The response to Mateo’s TARDIS has made me think about how one raises a nerd. How much is inborn and how much is parental guidance? Sometimes the influence of parents is obvious. Brian’s father was a nuclear engineer who loved Robert Heinlein and Isaac Asimov. Sometimes it’s not. My father was a car mechanic, my mother a homemaker.
Brian’s nerdiness manifests in the typical geeky ways — he likes Star Wars and technology podcasts and Heinlein’s juvenile novels. I like literature (especially late Victorian and early Modernist literature) and biographies of Cleopatra, Mozart, and 18th century noblewomen. We have kind of nerdy jobs — he’s a packaging and graphic designer; I’m a writer and graphic novel editor.
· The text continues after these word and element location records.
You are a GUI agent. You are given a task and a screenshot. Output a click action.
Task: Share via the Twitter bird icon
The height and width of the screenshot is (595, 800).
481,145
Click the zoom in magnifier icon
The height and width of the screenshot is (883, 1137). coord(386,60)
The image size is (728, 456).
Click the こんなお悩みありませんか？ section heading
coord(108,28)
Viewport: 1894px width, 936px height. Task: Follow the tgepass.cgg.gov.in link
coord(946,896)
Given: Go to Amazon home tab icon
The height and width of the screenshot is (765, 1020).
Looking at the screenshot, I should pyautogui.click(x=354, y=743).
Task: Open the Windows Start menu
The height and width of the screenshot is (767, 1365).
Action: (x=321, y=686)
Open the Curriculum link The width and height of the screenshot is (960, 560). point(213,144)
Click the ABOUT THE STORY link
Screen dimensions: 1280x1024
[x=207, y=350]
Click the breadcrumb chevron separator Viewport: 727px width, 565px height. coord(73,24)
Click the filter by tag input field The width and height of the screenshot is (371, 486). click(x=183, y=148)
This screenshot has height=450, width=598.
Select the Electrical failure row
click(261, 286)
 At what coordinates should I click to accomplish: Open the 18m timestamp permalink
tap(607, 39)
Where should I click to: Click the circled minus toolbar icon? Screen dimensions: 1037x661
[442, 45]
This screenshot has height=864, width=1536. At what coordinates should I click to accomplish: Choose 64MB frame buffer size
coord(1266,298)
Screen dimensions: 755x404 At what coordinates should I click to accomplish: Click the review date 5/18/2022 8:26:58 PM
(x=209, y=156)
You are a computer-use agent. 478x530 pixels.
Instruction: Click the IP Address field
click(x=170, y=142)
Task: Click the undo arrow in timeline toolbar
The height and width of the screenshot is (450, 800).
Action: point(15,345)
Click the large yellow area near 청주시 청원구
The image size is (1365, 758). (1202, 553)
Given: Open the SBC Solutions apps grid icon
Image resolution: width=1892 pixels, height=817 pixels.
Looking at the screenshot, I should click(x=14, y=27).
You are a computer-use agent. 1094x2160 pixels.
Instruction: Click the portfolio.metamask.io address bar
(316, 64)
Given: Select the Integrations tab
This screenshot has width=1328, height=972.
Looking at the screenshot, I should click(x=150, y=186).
So how did it come about in my case? What I’ve realized is that specific interests don’t matter. What can influence your child to grow up nerdy is modeling for them an intense, sustained, and pleasurable interest in a given subject — interest to the point of wanting to read all the footnotes and sources, to know the minutiae, and feeling a sense of camaraderie with those who share that interest. My dad had Kung Fu — he competed in tournaments, broke cinderblocks with his fists, and taught others. My mom, well, she had Jesus.
My parents showed me that they had interests that were important to them, and while I still like Kung Fu movies and I have a non-spiritual interest in Christianity, it was the model they gave me that taught me that I should pursue and delve into my own interests.